Missing API Processing Policy

You can use the following methods to process the missing API:

1. Use equivalent replacement

In some scenarios, API functions can be equivalently replaced. For example:

As Squeeze, Flatten, and ExpandDims do not perform actual calculation, APIs with only Tensor shape changed can be replaced by Reshape.
When the output shape of AdaptiveAvgPool and AdaptiveMaxPool is 1, AdaptiveAvgPool and AdaptiveMaxPool are equivalent to ReduceMean and ReduceMax when keep_dims is set to True.
MaxPool and MaxPoolWithArgmax are equivalent when indices are not used.
Sort is equivalent to TopK in the full sorting scenario.

2. Use existing APIs to package equivalent function logic

For some missing APIs, equivalent functions can be implemented based on existing MindSpore APIs. The following is an example of sigmoid focal loss:

First, let's analyze the algorithm basis of the API.

Focal Loss[1] is a method used to deal with the imbalance of positive and negative references and difficult references during the training of a single-phase target detector.

Generally, the sigmoid focal loss API is implemented by MMDetection. The following shows how PyTorch implements this API.

According to the API mapping table, the APIs used in the code have corresponding implementations on MindSpore.

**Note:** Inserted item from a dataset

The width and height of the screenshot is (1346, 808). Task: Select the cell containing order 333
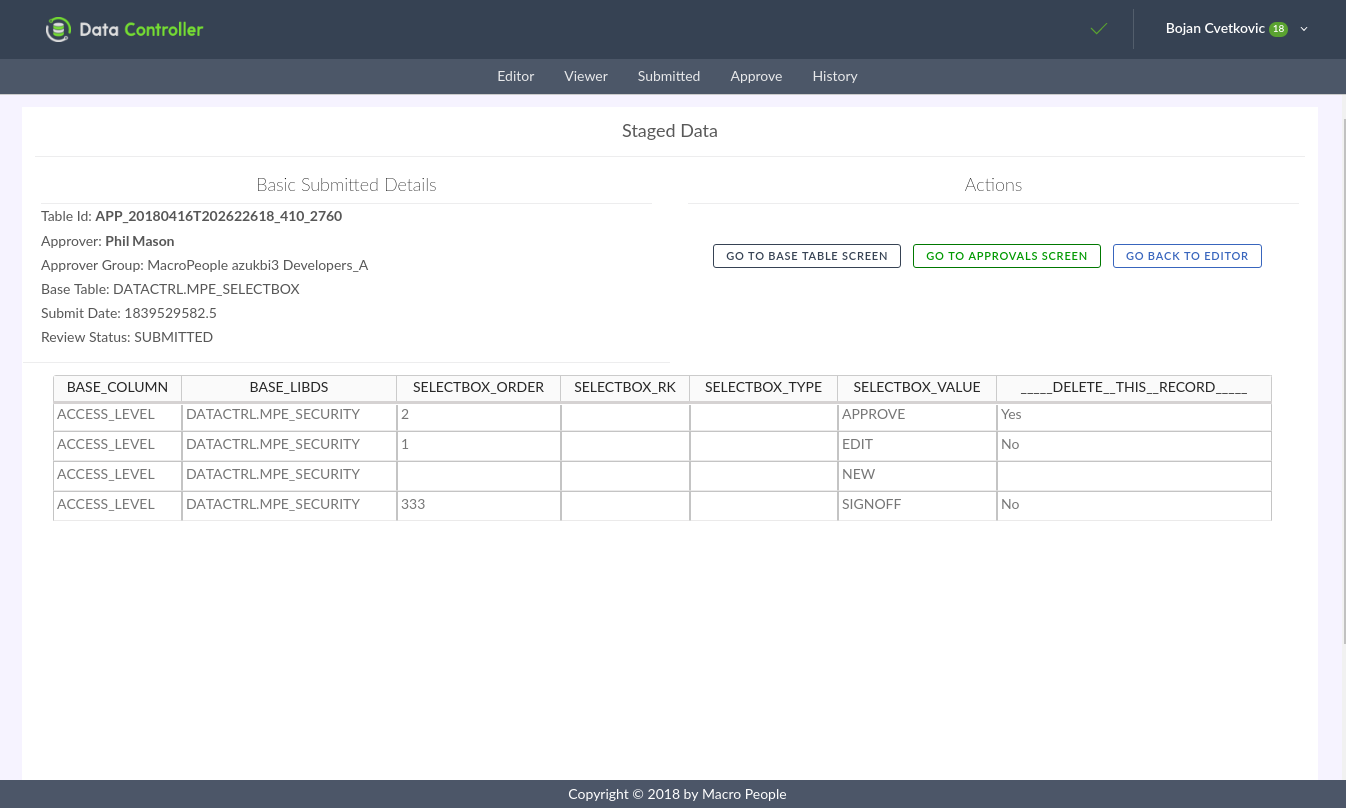(478, 505)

Implement the MindSpore version by referring to the preceding PyTorch code.

PyTorch

MindSpore

import torch.nn.functional as F

def reduce_loss(loss, reduction):
    """Reduce loss as specified.
    Args:
        loss (Tensor): Elementwise loss tensor.
        reduction (str): Options are "none", "mean" and "sum".
    Return:
        Tensor: Reduced loss tensor.
    """
    reduction_enum = F._Reduction.get_enum(reduction)
    # none: 0, elementwise_mean:1, sum: 2
    if reduction_enum == 0:
        return loss
    elif reduction_enum == 1:
        return loss.mean()
    elif reduction_enum == 2:
        return loss.sum()

def weight_reduce_loss(loss, weight=None, reduction='mean', avg_factor=None):
    if weight is not None:
        loss = loss * weight
    # if avg_factor is not specified, just reduce the loss
    if avg_factor is None:
        loss = reduce_loss(loss, reduction)
    else:
        # if reduction is mean, then average the loss by avg_factor
        if reduction == 'mean':
            loss = loss.sum() / avg_factor
        # if reduction is 'none', then do nothing, otherwise raise an error
        elif reduction != 'none':
            raise ValueError('avg_factor can not be used with reduction="sum"')
    return loss

def py_sigmoid_focal_loss(pred, target, weight=None, gamma=2.0, alpha=0.25,
                          reduction='mean', avg_factor=None):
    """PyTorch version of `Focal Loss <https://arxiv.org/abs/1708.02002>`_.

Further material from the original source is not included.